Science

There's No Upper Limit to Human Lifespan, Argue Scientists

Good news for Peter Thiel, I guess?

Unsplash / Cristina Gottardi

The quest for immortality is an oft repeated story throughout history, but it’s only in the past century that the movement has pivoted from the annals of religious escapades and spiritual endeavors, to the realms of scientific and technological research. But is it possible? A study published in Nature last October suggested no — humans beings, in the species’s current state, seem have maxed out at 115 years. Five separate research teams, however, are strongly contesting that notion.

Those groups’ new studies, published as a series in the new issue of Nature, together rebut the notion that there is even a finite age to the human body.

The 2016 study, led by molecular geneticist Jan Vijg from Albert Einstein College of Medicine, essentially analyzed global demographic data from the last century and appeared to illustrate that peak age in humans plateaued at 114.9 years. Vijg and his colleagues argued that this was most likely the natural age limit of human beings, and the probably of living past up to or over age 125 was less than 1 in 10,000.

Jim Vaupel, an expert in ageing at the Max Planck Institute for Demographic Research in Germany and one of the authors of the new papers, told The Guardian, “The evidence points towards no looming limit. At present the balance of the evidence suggests that if there is a limit it is above 120, perhaps much above – and perhaps there is not a limit at all.”

### COLLECTED DATA

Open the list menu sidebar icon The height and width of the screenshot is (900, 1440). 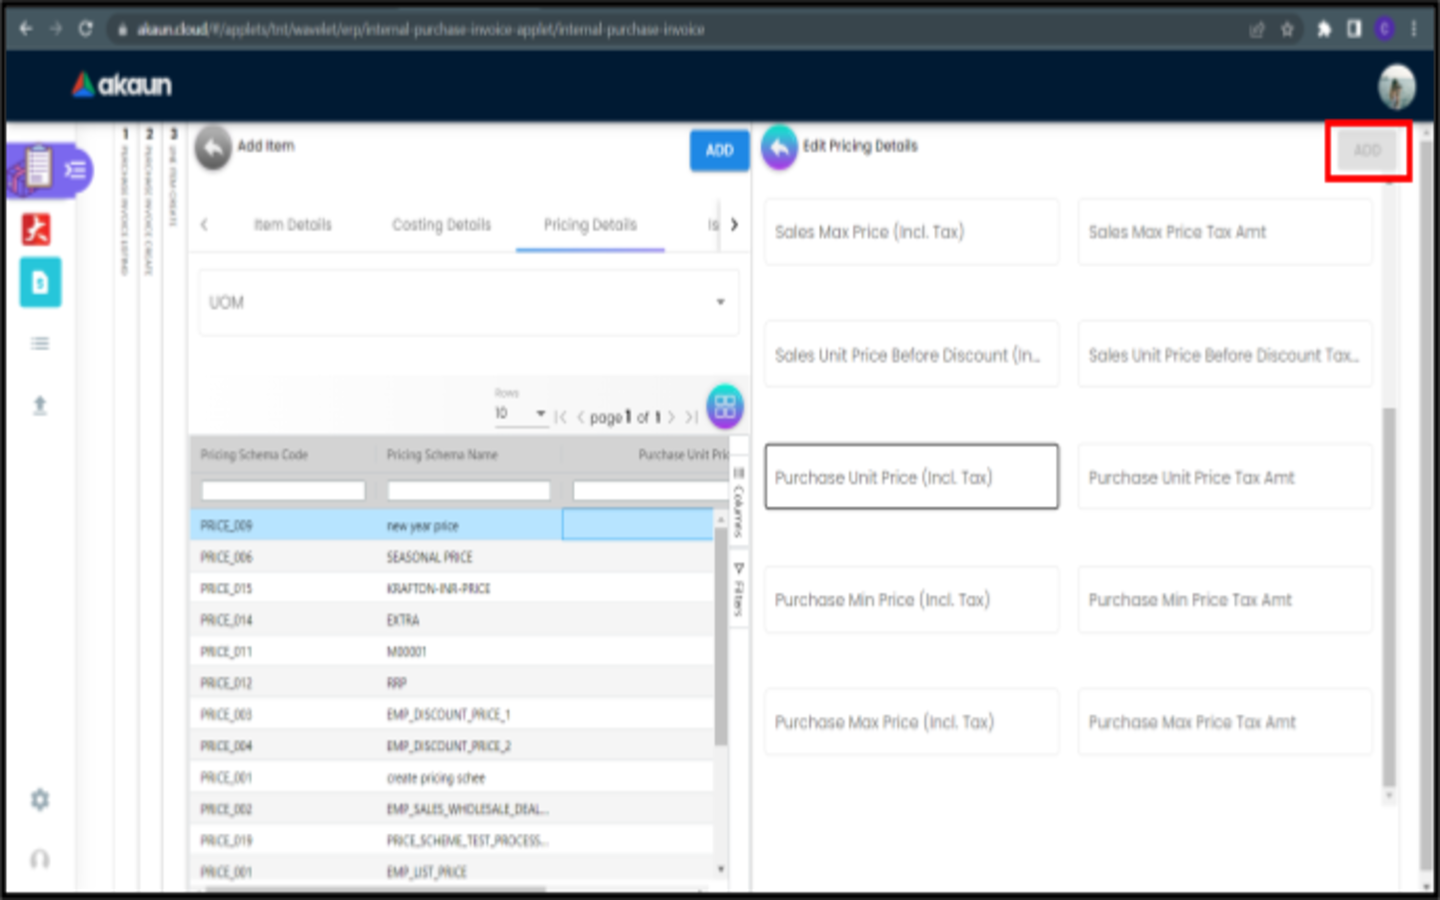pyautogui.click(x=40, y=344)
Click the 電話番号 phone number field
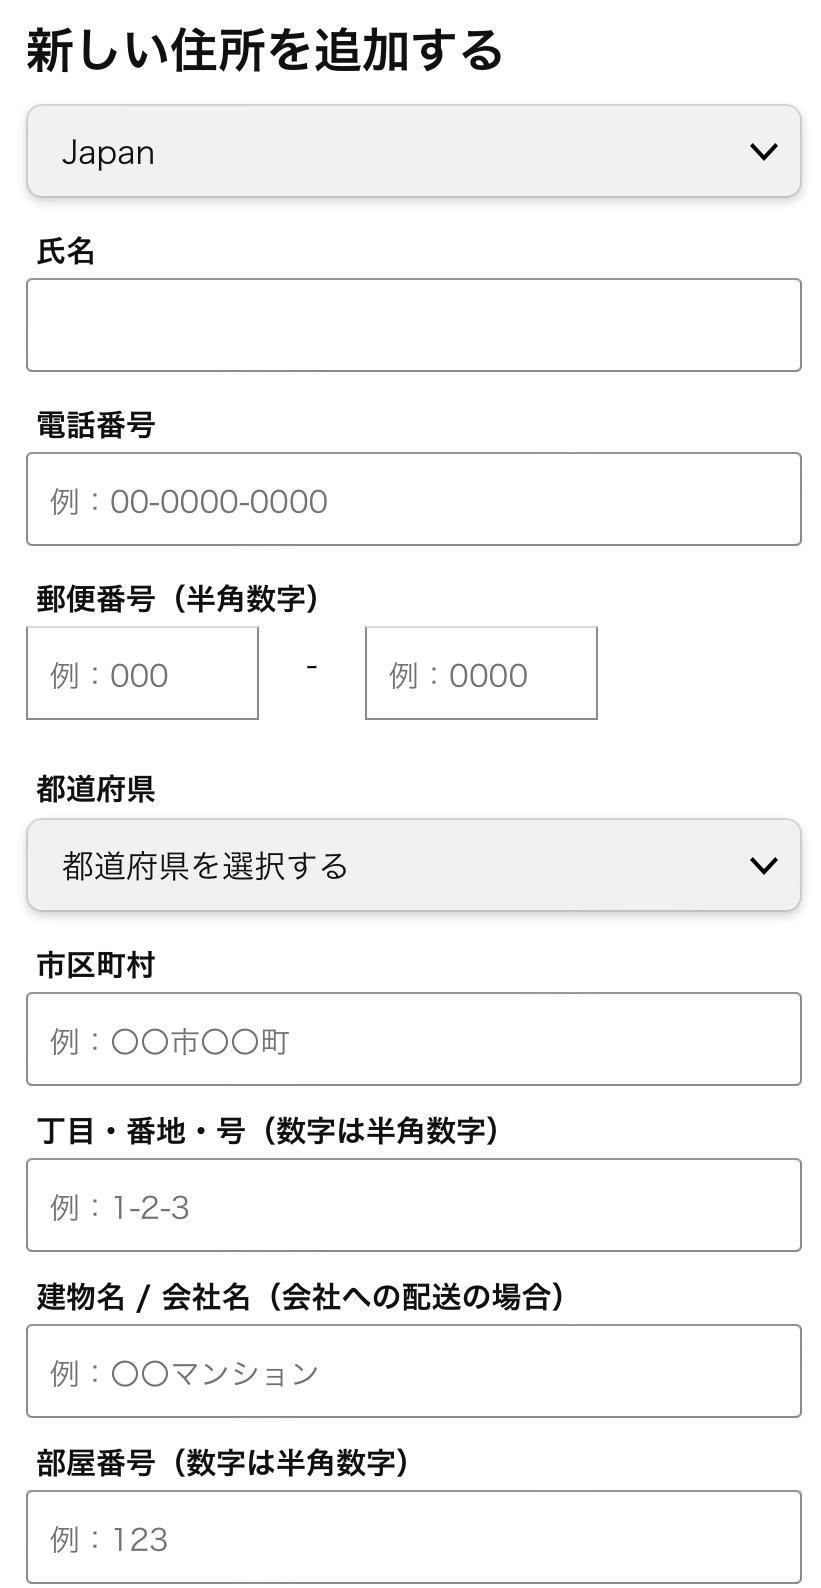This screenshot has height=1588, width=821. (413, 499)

### EXERCISE BRIEF
Answer these about the lifespan article:
1. How many separate research teams are contesting the notion of a 115-year maximum?
2. Who led the 2016 study?
3. At which institute is Jim Vaupel an expert in ageing?

### EXERCISE SOLUTION
1. Five.
2. Jan Vijg, a molecular geneticist from Albert Einstein College of Medicine.
3. The Max Planck Institute for Demographic Research in Germany.